5 fighters with the most submission wins in UFC history
While everyone loves a brutal knockout in MMA, sometimes the art of a slick submission is equally, if not more, impressive. There are only a handful of ways to knock someone out, while the list of submissions we’ve seen used inside the Octagon – from armbars to leglocks to chokes – is massively extensive.
As the sport of MMA has developed and fighters have become more well-rounded, submissions have admittedly become harder to achieve at the elite level – the days of UFC fighters being novices in Brazilian Jiu-Jitsu, for instance, are long gone – but 2018 has still seen some memorable ones; from triangle chokes to guillotines.
Some fighters though have perfected the art of submission to the point where they’re utterly deadly from seemingly any position, and they’re able to catch even the best fighters in a fight-ending hold. Here are the 5 fighters with the most submission wins in UFC history.
#5 Frank Mir – 8 submission wins
Former UFC Heavyweight champion Frank Mir – now plying his trade in Bellator and close to the end of his career – ranks as undoubtedly the best submission-oriented Heavyweight in promotional history. Over his 15-year tenure inside the Octagon, Mir was able to win via submission on an impressive 8 occasions – meaning half of his UFC wins came by tap out.

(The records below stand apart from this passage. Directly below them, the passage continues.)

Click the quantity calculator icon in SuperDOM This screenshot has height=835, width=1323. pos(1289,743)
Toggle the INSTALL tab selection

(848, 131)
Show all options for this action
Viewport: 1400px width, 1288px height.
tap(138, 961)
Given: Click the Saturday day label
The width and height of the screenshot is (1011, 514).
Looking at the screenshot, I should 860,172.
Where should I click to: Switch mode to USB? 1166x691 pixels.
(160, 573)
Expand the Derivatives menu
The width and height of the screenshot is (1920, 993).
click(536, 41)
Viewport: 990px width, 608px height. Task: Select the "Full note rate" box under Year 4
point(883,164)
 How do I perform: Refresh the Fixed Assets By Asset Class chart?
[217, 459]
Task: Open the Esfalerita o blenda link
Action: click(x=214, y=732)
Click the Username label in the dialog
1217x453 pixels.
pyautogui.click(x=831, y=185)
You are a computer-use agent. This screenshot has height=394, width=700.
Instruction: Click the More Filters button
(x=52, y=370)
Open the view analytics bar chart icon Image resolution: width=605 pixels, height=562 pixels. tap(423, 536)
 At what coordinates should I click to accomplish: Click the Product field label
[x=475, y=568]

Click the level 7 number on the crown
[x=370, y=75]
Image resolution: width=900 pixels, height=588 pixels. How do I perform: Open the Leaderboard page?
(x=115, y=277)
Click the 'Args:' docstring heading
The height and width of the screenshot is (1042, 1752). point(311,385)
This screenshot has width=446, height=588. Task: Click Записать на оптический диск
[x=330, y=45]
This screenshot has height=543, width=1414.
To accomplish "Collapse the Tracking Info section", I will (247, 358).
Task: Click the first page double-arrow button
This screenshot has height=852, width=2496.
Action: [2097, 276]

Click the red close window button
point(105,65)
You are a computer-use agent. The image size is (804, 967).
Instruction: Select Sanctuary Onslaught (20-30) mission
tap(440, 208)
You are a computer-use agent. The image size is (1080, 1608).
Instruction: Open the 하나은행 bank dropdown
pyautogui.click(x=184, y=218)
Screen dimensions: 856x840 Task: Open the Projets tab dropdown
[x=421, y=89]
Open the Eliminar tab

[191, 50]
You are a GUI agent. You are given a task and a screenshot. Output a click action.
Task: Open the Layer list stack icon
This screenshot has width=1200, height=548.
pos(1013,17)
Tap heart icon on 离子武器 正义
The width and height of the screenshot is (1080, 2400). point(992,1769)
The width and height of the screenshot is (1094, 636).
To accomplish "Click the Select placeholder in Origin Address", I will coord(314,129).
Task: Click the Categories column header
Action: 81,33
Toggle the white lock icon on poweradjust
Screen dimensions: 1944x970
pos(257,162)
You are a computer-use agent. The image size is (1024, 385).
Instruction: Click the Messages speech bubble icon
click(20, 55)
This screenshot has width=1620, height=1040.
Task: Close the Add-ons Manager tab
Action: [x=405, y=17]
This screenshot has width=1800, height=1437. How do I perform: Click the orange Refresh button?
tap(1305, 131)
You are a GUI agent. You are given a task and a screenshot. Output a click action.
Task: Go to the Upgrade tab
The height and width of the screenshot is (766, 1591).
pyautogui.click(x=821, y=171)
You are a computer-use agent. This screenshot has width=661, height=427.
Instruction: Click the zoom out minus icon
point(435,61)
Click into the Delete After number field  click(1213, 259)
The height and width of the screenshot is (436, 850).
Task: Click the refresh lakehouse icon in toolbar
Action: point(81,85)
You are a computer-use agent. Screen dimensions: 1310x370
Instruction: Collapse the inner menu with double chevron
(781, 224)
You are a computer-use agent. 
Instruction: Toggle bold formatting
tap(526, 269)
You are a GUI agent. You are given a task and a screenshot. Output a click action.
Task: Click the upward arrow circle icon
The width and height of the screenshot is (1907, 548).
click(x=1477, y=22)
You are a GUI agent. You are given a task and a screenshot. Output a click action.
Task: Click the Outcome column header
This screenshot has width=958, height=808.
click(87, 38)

Perhaps most impressively, Mir was never an expert at a single submission. 6 of his 8 victories were achieved via different forms of submission hold, with only the armbar and kimura being used on multiple occasions. The former champ tapped out Tank Abbott with a toehold, Brock Lesnar with a kneebar, and even used an ultra-rare shoulder lock to finish Pete Williams.
The point that marks Mir in true infamy however is this one; it’s rare that a submission is used to outright break a limb in the UFC, usually because the fighter on the receiving end taps out before that point. Mir though has broken the arm of his opponent on three separate occasions in UFC action – snapping the arms of Tim Sylvia and Roberto Traven with armbars, and breaking Antonio Rodrigo Nogueira’s arm with a kimura.
Few Heavyweights really perfect the art of submission, but Mir was an obvious exception.